Exercise goal » Please print exactly the lines from the line containing "Open the Hospital Name dropdown" through the end of the data, no more, and keep pictures out of the copy.

Data extracts »
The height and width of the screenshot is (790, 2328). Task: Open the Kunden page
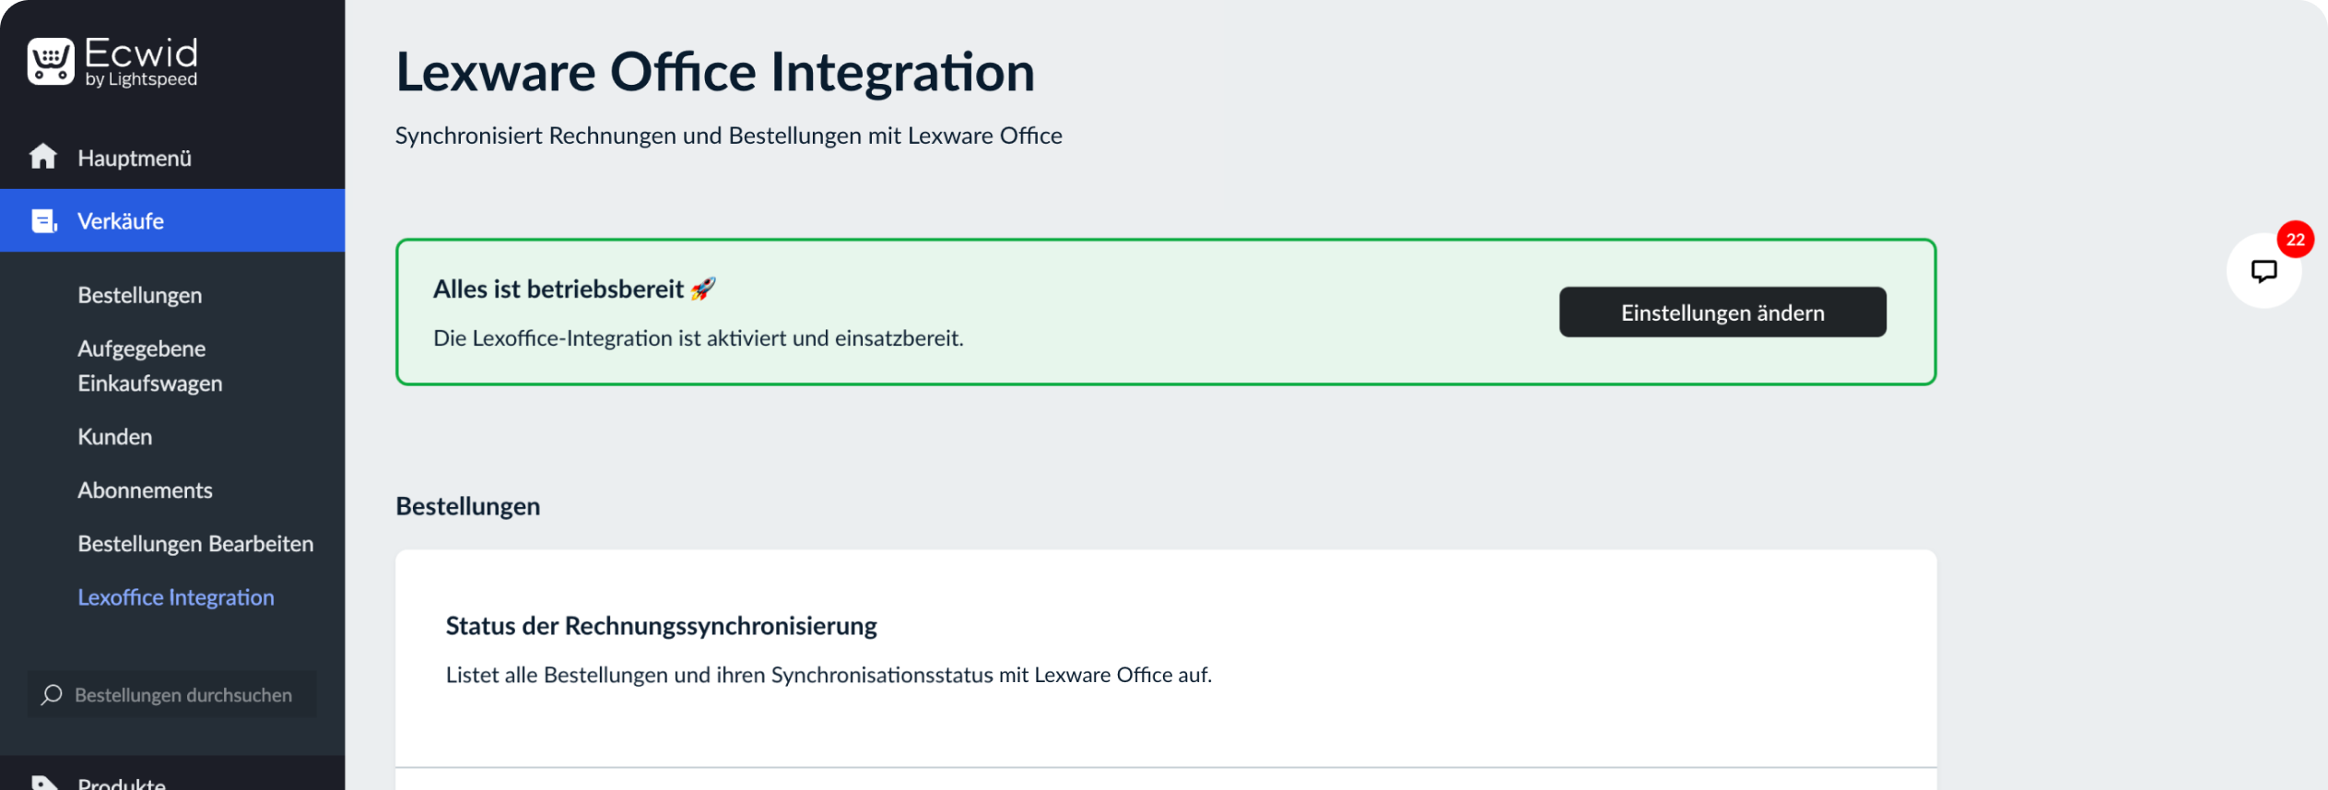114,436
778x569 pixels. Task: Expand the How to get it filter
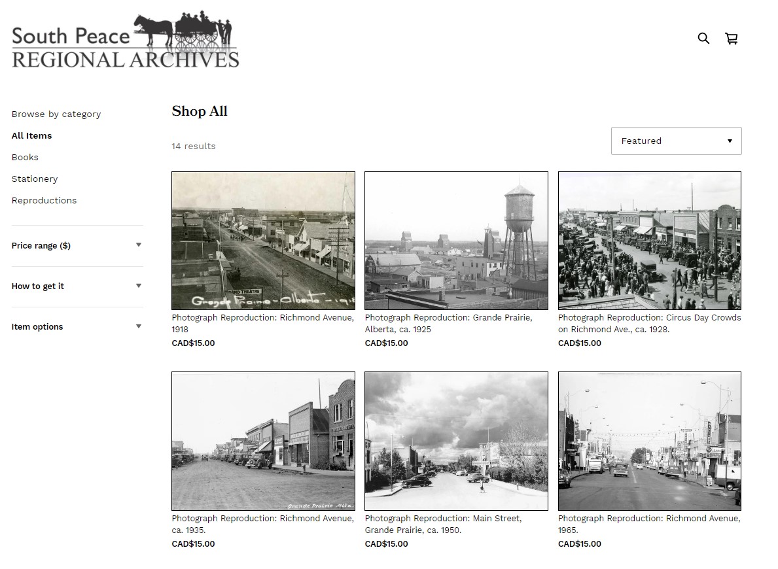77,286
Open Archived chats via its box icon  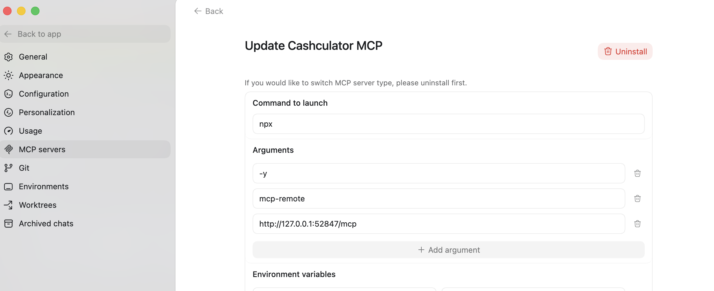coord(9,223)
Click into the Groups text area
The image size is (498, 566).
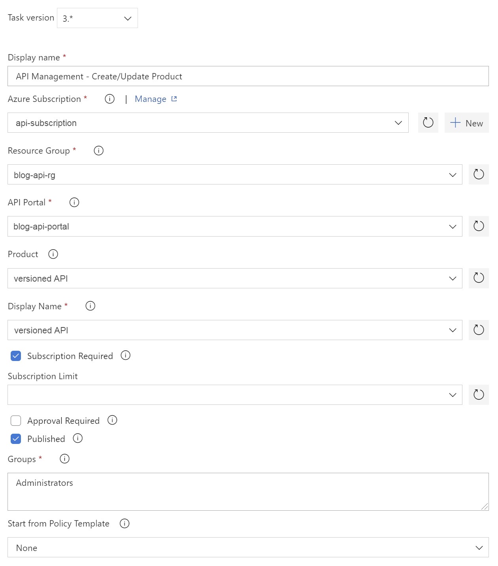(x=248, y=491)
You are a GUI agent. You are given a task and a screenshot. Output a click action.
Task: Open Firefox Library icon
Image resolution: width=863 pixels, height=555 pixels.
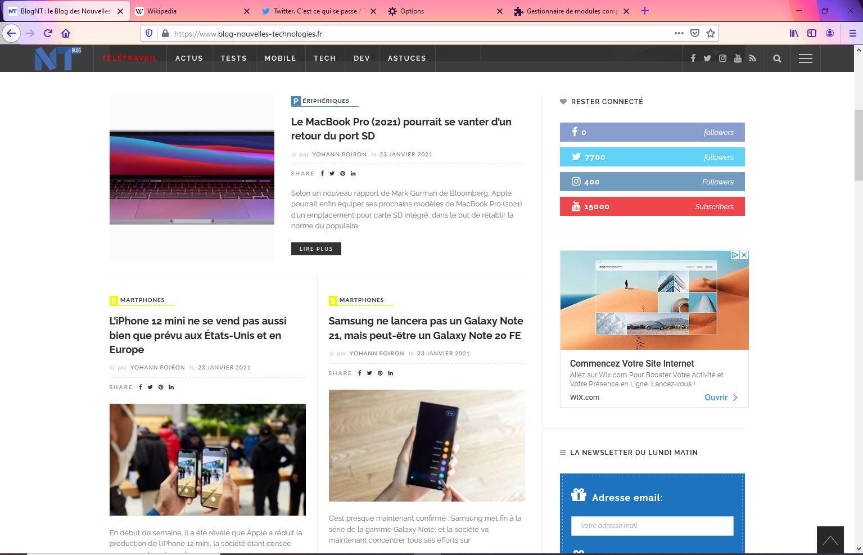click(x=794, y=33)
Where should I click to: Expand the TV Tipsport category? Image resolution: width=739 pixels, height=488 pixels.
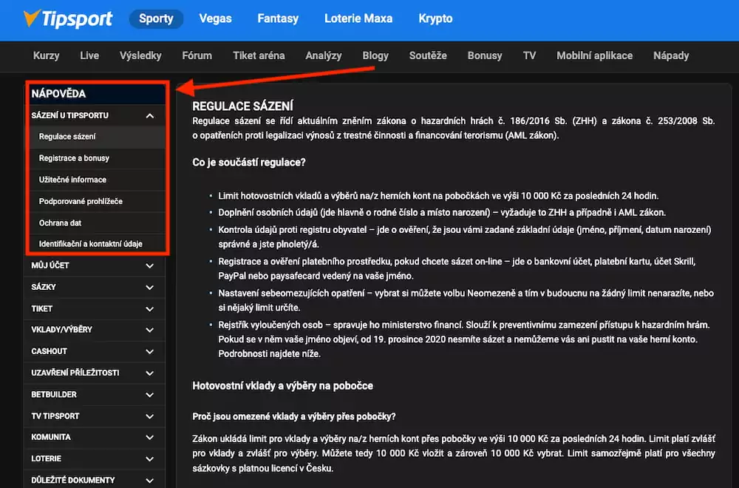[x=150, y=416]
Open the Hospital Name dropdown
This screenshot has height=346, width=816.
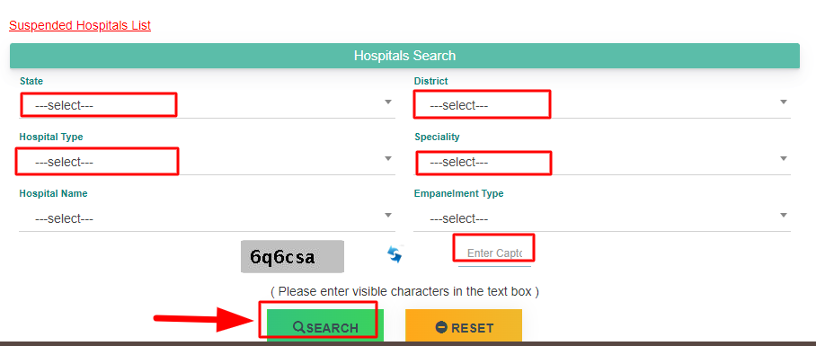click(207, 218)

Answer section »
Open the Hospital Name dropdown
This screenshot has height=346, width=816.
click(207, 218)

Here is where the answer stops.